COVID-19 forced Alex and Matthew to think outside the box, but it also allowed them to re-evaluate parts of their business that would have otherwise been on hold. This included integrating me&u order and pay digital system to limit staff touchpoints with consumers, which has remained and continues to act as a point of difference in the competitive suburb.
“Since introducing the me&u system we have increased our productivity.

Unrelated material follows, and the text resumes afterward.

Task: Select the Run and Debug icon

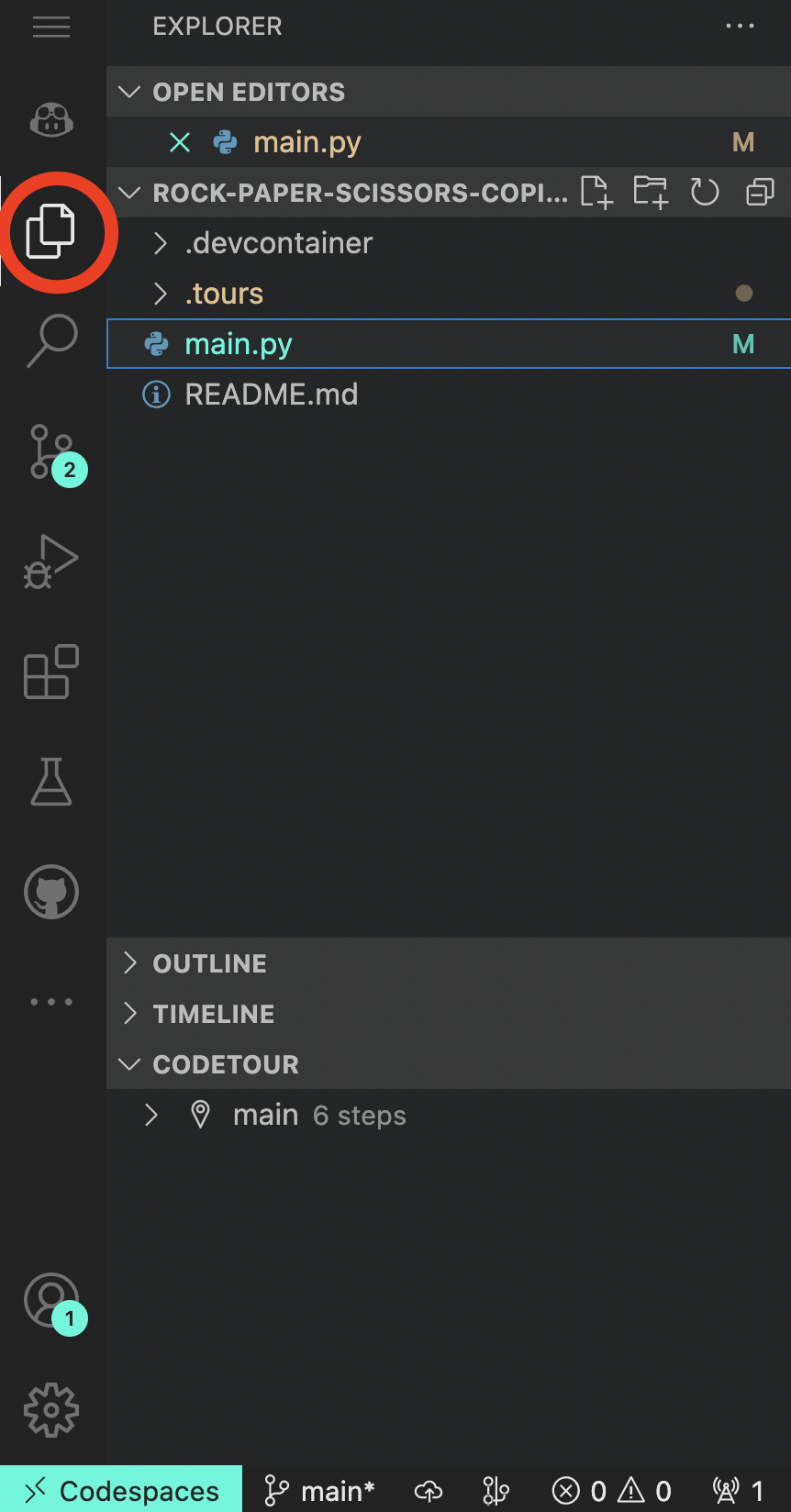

We have more time to interact and talk with our customers and focus on them rather than taking up valuable time with payment chat,” Alex says.
To help cope with the increase in business, Alex says his relationship with roaster Espressology and its roaster has been integral in taking the pressure off and allowing him to focus on what he does best.
“Sasha has been amazing and uses the Espressology facilities to create our blend using beans from Brazil and Ethiopia, which she has done for more than seven years now,” Alex says. “We get a lot of compliments on our coffee and that’s a representation of our style and quality across the board.”
Alex is hopeful his coffee and food philosophy will soon transcend into Dachshund’s second venue later in the year.
“We’re moving ahead. My brother and I were young, highly ambitious, naive 20-year-olds with the energy required to run a business, but our expansion has taken a bit longer than we thought. One of the influencing factors of doing this project has actually been COVID and the inability to travel. We figured if we were going to be here, let’s invest the time and energy to do something we want to do, so our second store is a by-product of COVID and we’re just grateful to be in a position to do it,” Alex says.
“It will be the third time I’ve started a business from scratch. There’s a lot of enjoyment in starting a new project, and I’m excited to expand the evolution of what we’ve done with Dachshund.”
While Dachshund is an example of success in what was a challenging year for many in hospitality, Alex says one of the most rewarding things to come out of the year was that they could act as a pillar of support for the community.
“Last year proved people’s desire and need for human connection in places like coffee shops is so important. We were fortunate we could be a conduit for people living alone or in small places to come and spend time. It was a saving grace for them, but it was also really humbling for everyone in the business,” Alex says.
“The restrictions have shone a light on how significant it is to simply enjoy a cup of coffee or spend time with family and friends. Some businesses in commercial areas are still suffering but a lot are now doing well because people are going out and making meaningful experiences with good food and coffee.”